→ **WHAT THE TASK ASKS**: Update the entries below by replacing "Task" with "Instruction" and keeping everything else the same. Leave the pictures out of your version.

+++

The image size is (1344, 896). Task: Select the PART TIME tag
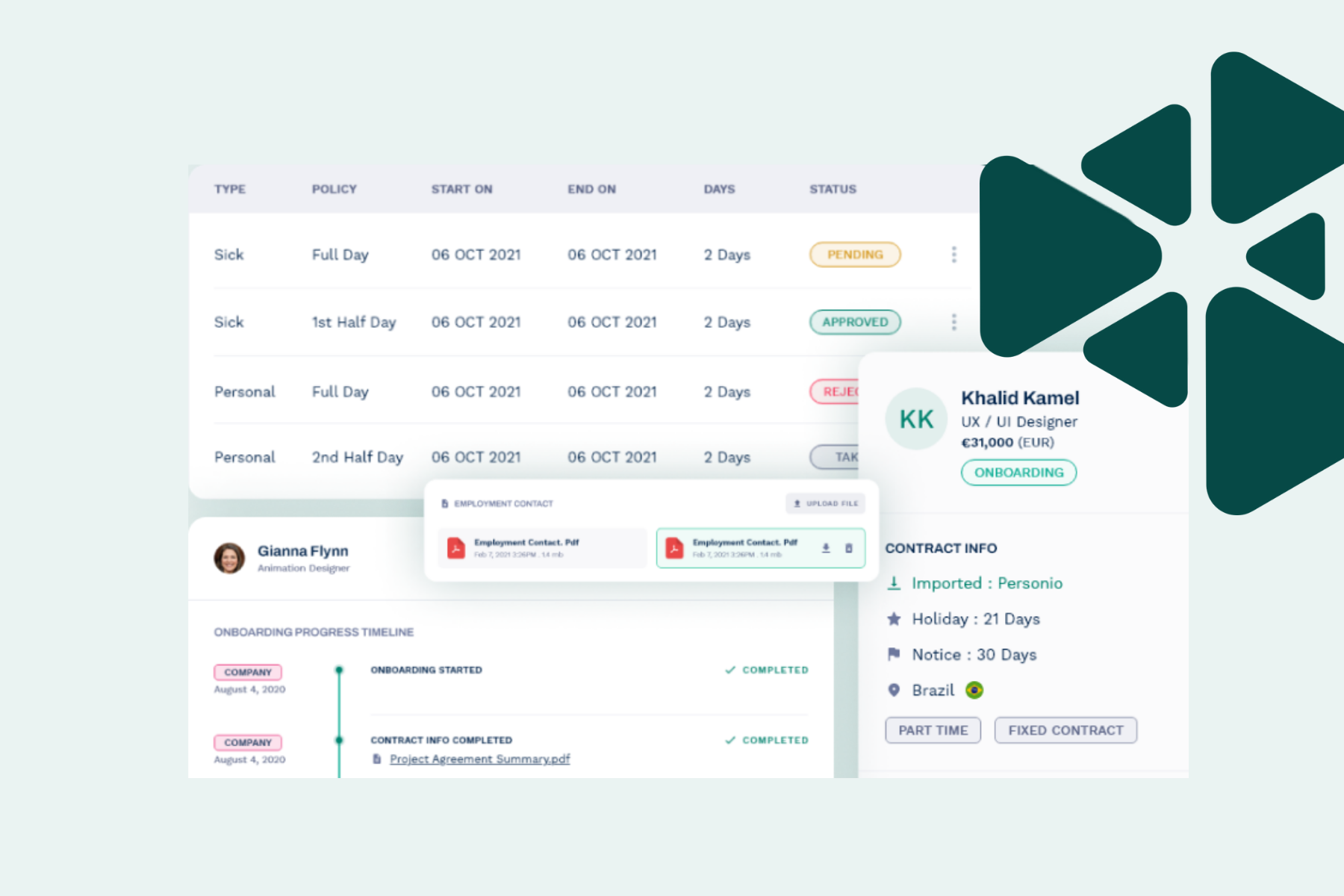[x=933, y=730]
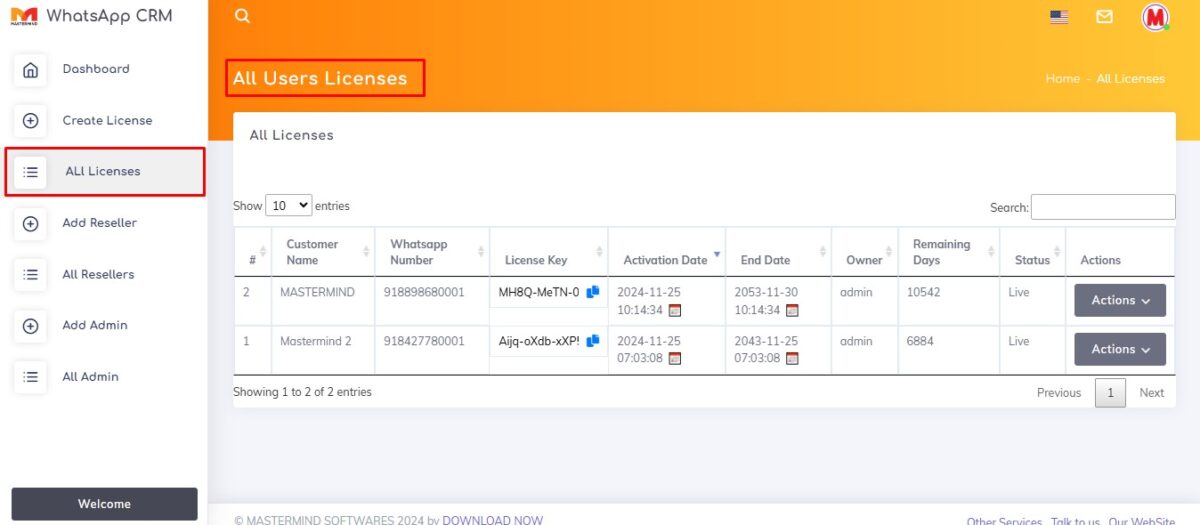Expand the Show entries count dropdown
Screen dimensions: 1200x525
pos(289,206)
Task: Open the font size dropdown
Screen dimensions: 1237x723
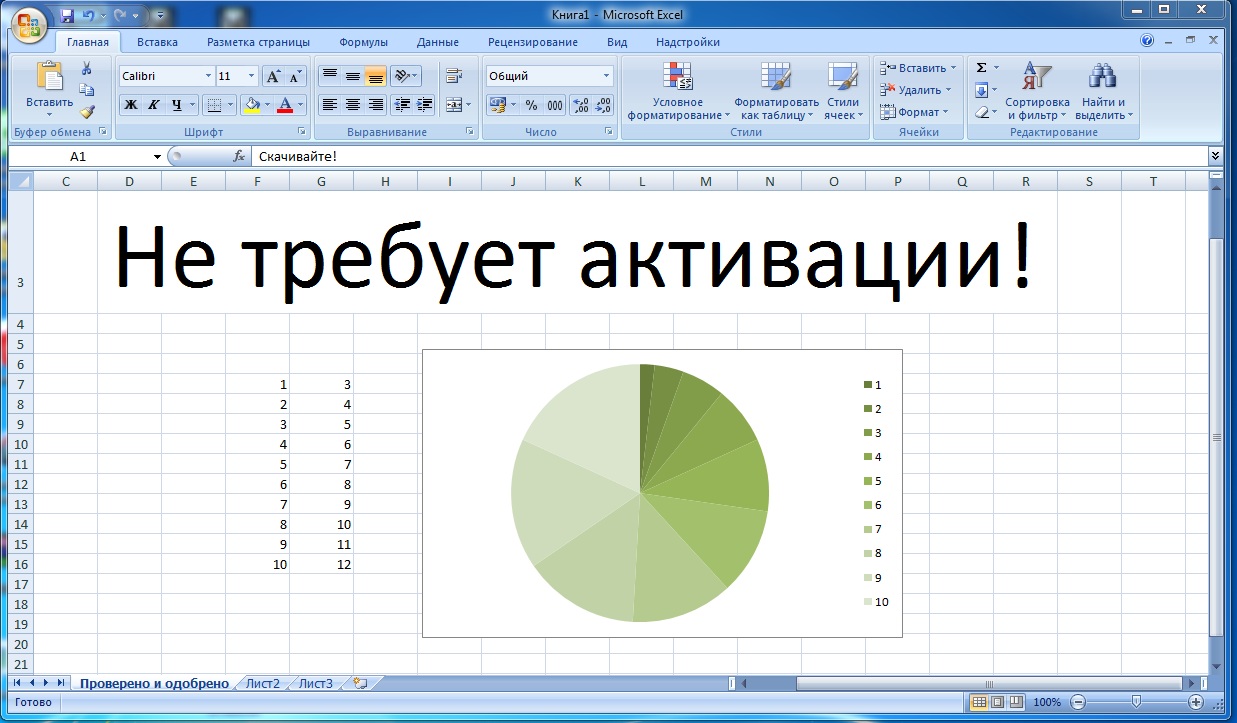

+++

→ **RESPONSE TO THE EXERCISE**:
The image size is (1344, 896). Instruction: Select the PART TIME tag
[x=933, y=730]
Expand the Show entries count dropdown
Screen dimensions: 1200x525
pos(289,206)
Instruction: Open the font size dropdown
Screen dimensions: 1237x723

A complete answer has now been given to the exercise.